2000 yılında, Avrupa Gazetesi aleyhine açılan bir davanın Askeri Mahkemede görülmeye başlanması üzerine, davalılar konuyu AYM’ne taşımışlar ve Askeri Mahkeme’deki yargıç heyetinde bir askerin bulunduğunu, sözkonusu şahsın askeri emir-komuta zincirine tabi olduğunu öne sürüp, Anayasa’nın adil yargılanma hakkını düzenleyen 136. maddesinin ihlal edildiğini savunmuşlardı.
AYM ise kararında, bu iddiaları haklı bulurken AİHM’nin İcal v Türkiye kararına dayanmış ve mahkeme heyetinde asker bulunmasının AİHS 6. maddesi ile güvence altına alınmış olan adil yargılanma hakkının ihlal ettiğine hükmeden AİHM kararını kendi kararında kullanmıştı. Sözkonusu kararda, AYM’nin AİHM içtihadına yönelik yaklaşımı şu şekilde ifade edilmektedir:
“Mahkemelerin bağımsızlığı ve yargıç güvenceleri konusunda Avrupa İnsan Hakları Mahkemesinin vermiş olduğu birçok kararlar vardır. Her ne kadar da KKTC Avrupa İnsan Hakları Mahkemesinin zorunlu yetkisini kabul etmiş değilse de bu Mahkemenin verdiği kararlara saygılıyız ve bunları dikkate alırız.”

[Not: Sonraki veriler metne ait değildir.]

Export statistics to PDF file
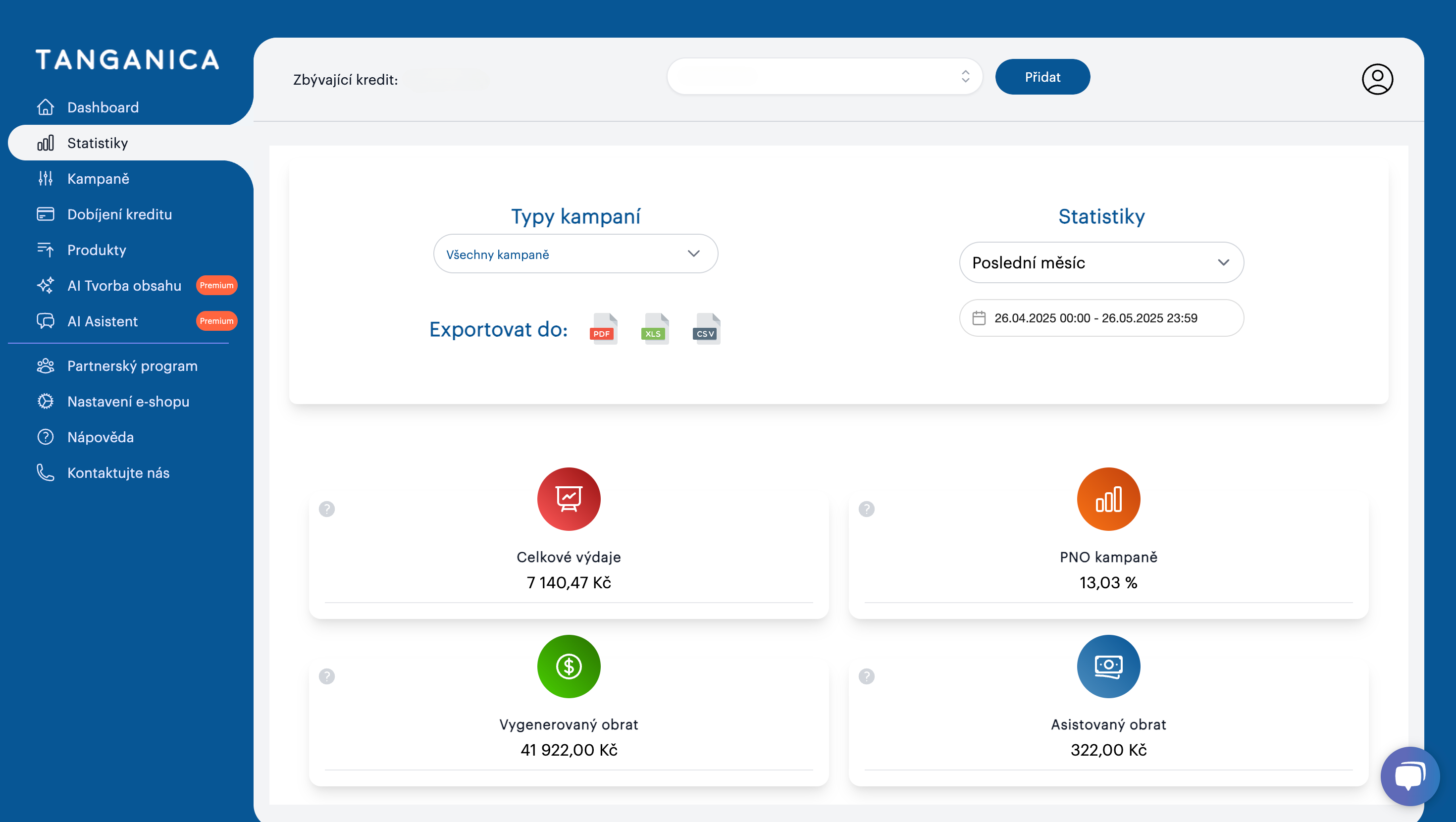This screenshot has width=1456, height=822. click(603, 328)
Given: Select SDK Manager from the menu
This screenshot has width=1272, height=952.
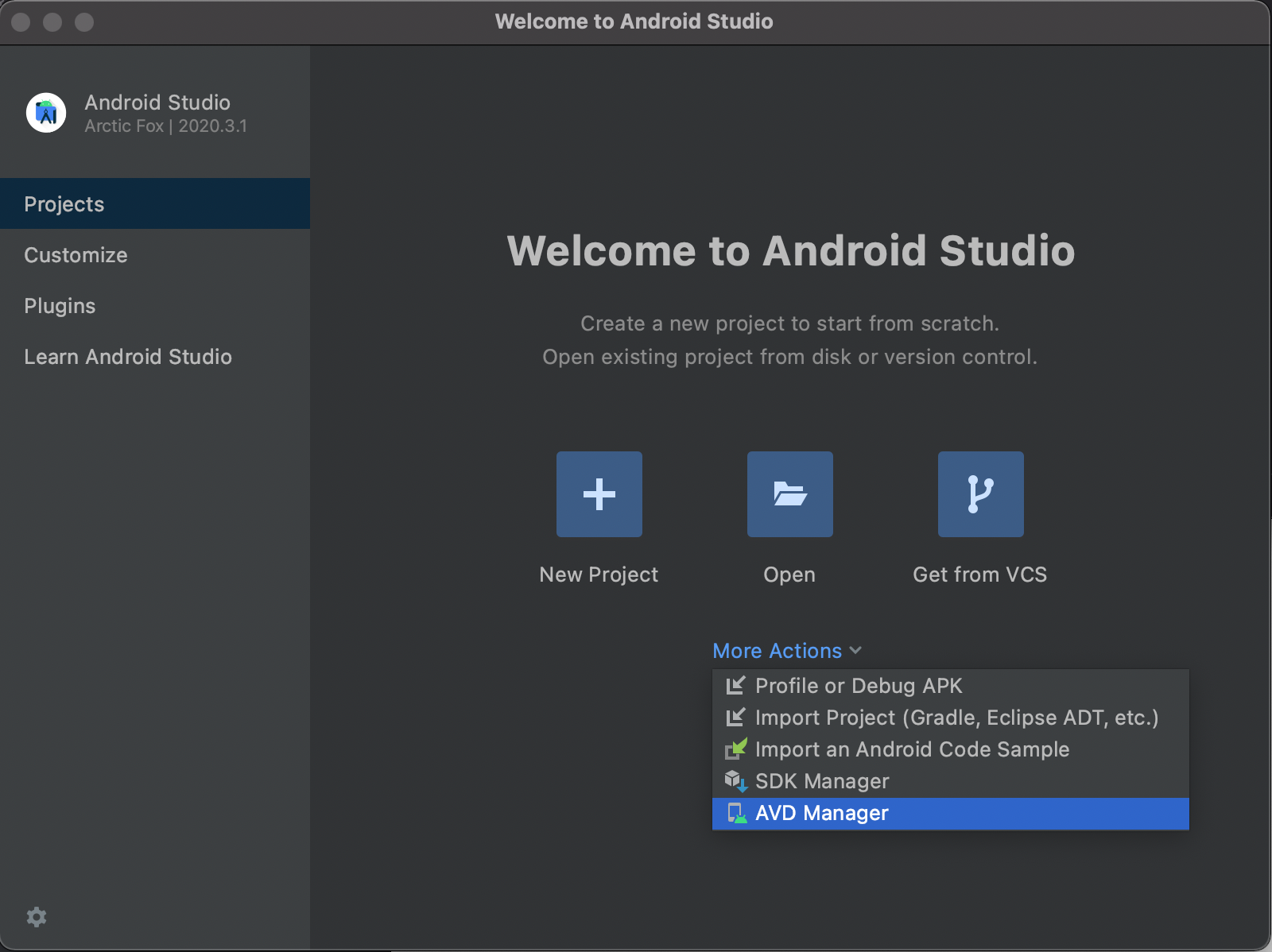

Özetleyecek olursak, AİHS KKTC hukukunun bir parçasıdır, Anayasa’mızın bu Sözleşmeye uygun şekilde yorumlanması gerektiği ve bunu görevi sayan bir Anayasa Mahkemesi vardır. Dahası, yine ayni AYM, AİHS’nin ilkelerini ete kemiğe büründüren AİHM içtihadına saygı gösterdiğini ifade etmektedir.
AİHS’nin 9. maddesi vicdani reddi güvence altına alıyor, benzer kelimelerle kaleme alınmış Anayasamızın 23 ve 24. maddelerinin de bu yönde yorumlanması gerektiği aşikar, yani vicdani reddin KKTC Anayasası’nın güvencesi altında olması gerekiyor. Hal bu iken, vicdani redde dair hiçbir düzenleme içermeyen Seferberlik yasasını Anayasa’ya aykırı bulmayan AYM’nin Kanatlı başvurusundaki kararını nereye koyacağız?
————————–
Bu yazıya konu olan vicdani ret hakkı sadece silâhaltına alınmayı veya askerlik hizmeti yapmayı reddetmekle ilgili olan vicdani rettir. Zira vicdani ret kavramı, örneğin kürtaj karşıtı doktorlar tarafından da kullanılmaktadır; vicdani nedenlerle kürtaja karşı olduklarını öne sürerek kürtaj imkânı talep eden anne adaylarına bu hizmeti vermeyi reddeden doktorlar da bulunmaktadır.